# [What is required]
In the data below, find the line with "Screen dimensions: 803x629" and output it along with every later line, exactly, but not the pictures.

# [Listed entries]
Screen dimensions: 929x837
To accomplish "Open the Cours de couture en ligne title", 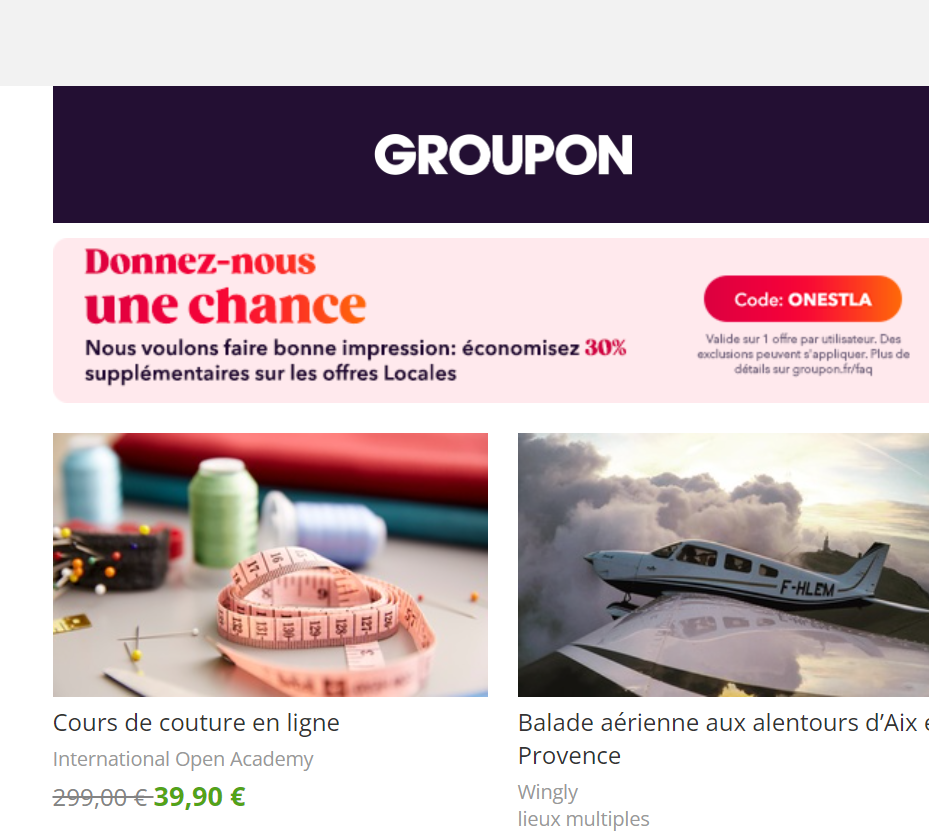I will pyautogui.click(x=196, y=723).
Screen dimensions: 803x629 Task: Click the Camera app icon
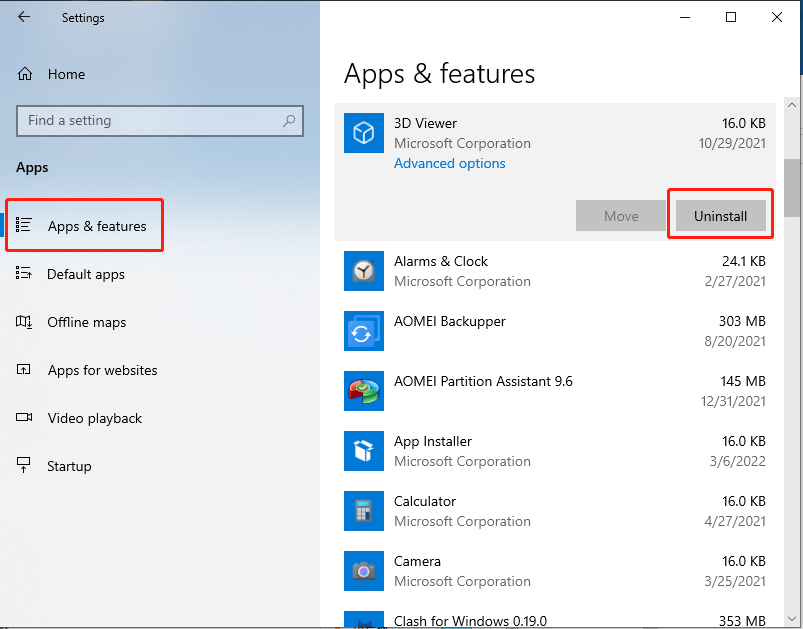[364, 571]
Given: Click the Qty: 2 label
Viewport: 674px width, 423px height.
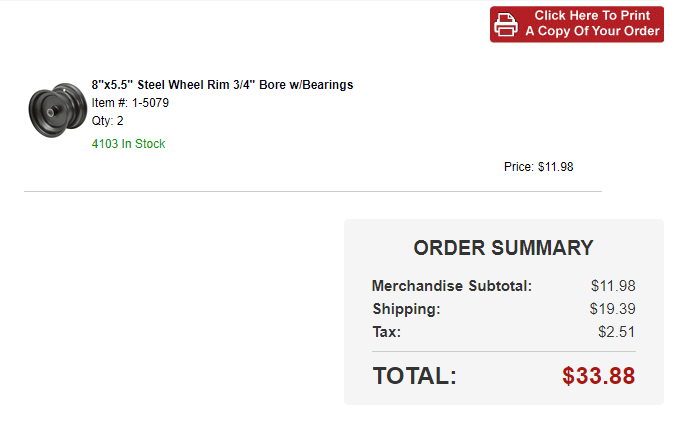Looking at the screenshot, I should [108, 121].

# [Answer to this task]
Screen dimensions: 803x629 Task: Click the Camera app icon
[364, 571]
Given: Click the Qty: 2 label
Viewport: 674px width, 423px height.
Looking at the screenshot, I should [108, 121].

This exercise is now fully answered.